From MySQL to a Native Distributed Architecture: Sunvega‘s Roadmap of Full Migration to OceanBase Database

Sunvega Information Technology Co., Ltd. ("Sunvega" or "we" for short), a company that has been steadily growing for 11 years, specializes in the development and application of cloud modeling, cloud rendering, and AI-powered 3D vectorization. Sunvega is dedicated to providing the manufacturing industry with next-generation cloud-based, AI-powered, and integrated design/display/processing solutions, helping enterprises on their road to successful digital transformation and system upgrades. Over the past decade, we have earned widespread recognition for our technical excellence and service quality, establishing us as a leader in our niche market.

We focus on solving the industrial challenges of frontend and backend integration, using cloud-based software to drive industry upgrades. On the frontend, users can easily design their interior spaces on our web pages. On the backend, we make sure that their designs are seamlessly connected to manufacturers, enabling data to flow directly to the production line. This allows for smooth material cutting and final product delivery to customers for installation. With our industrial software, users can effortlessly turn their designs into reality.

1735022875

Background: A Database Architecture Based on MySQL Sharding

For a modern enterprise like Sunvega, built on cutting-edge technology and digital capabilities, the importance of databases to our business cannot be overstated.

Before adopting OceanBase Database, we deployed our database in a conventional architecture. Initially, we deployed a relational database. However, as the data volume grew rapidly, that database struggled to meet our performance expectations. A few years ago, we adopted a MySQL sharding strategy to cope with the increasing business volume.

1735022947

From the architecture diagram, you can see that we deployed a monitoring module and an O&M platform to maintain system stability. The core parts sitting in the middle provide key features of the system. Incoming application requests are first distributed by a load balancer to various middleware for processing, and then routed to MySQL databases and an aggregation database, where data write and read operations are handled separately.

1735022988

In this architecture, application requests are routed to sharded MySQL databases by the middleware ProxySQL, a common practice when dealing with large tables. However, such sharded MySQL databases could not process real-time requests forwarded by HAProxy with expected performance in a distributed environment, so we deployed an aggregation database of a well-known Chinese vendor to handle read operations.

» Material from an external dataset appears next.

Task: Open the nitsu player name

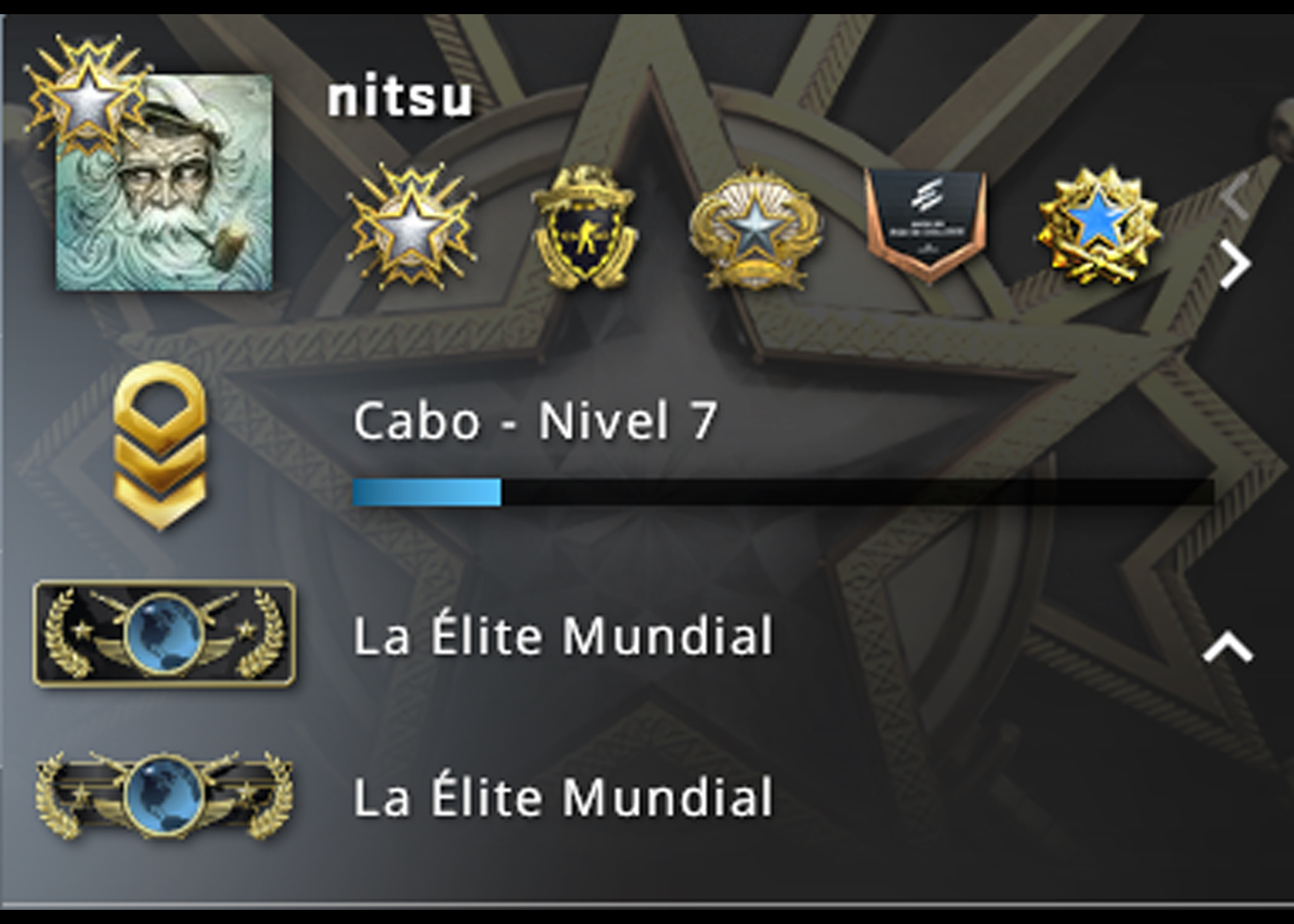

In short, this architecture handled write and read requests separately. Read requests that involved global operations, had high requirements for real-time performance, and could not be handled directly by the big data backend were forwarded by HAProxy to the aggregation database for fast processing.

Business Challenges: Why Sunvega Switched from MySQL Sharding to a Native Distributed Database Solution

While the MySQL sharding strategy helped relieve the increasing database workload in the short term, it posed challenges in terms of performance, O&M, and costs.

Performance issues: As the data volume grew, MySQL databases hit significant performance bottlenecks in handling large tables. Complex queries also led to inefficiency.

O&M drawbacks: The architecture was complex. It consisted of sharded databases, with multiple standby databases for each primary database, making schema changes particularly difficult. For example, altering a table schema could require changes across hundreds of tables, a time-consuming and risky process.

Additionally, the large number of instances and nodes required more third-party middleware for read-write splitting and data synchronization, increasing potential failure points. Data synchronization, in particular, could be stuck if schema change operations were performed on a large table, resulting in prolonged data read latency that might affect the service stability.

Cost concerns: The sharding strategy significantly increased the number of upstream servers. Besides, more servers are required to deploy middleware components and high availability features, driving up overall costs.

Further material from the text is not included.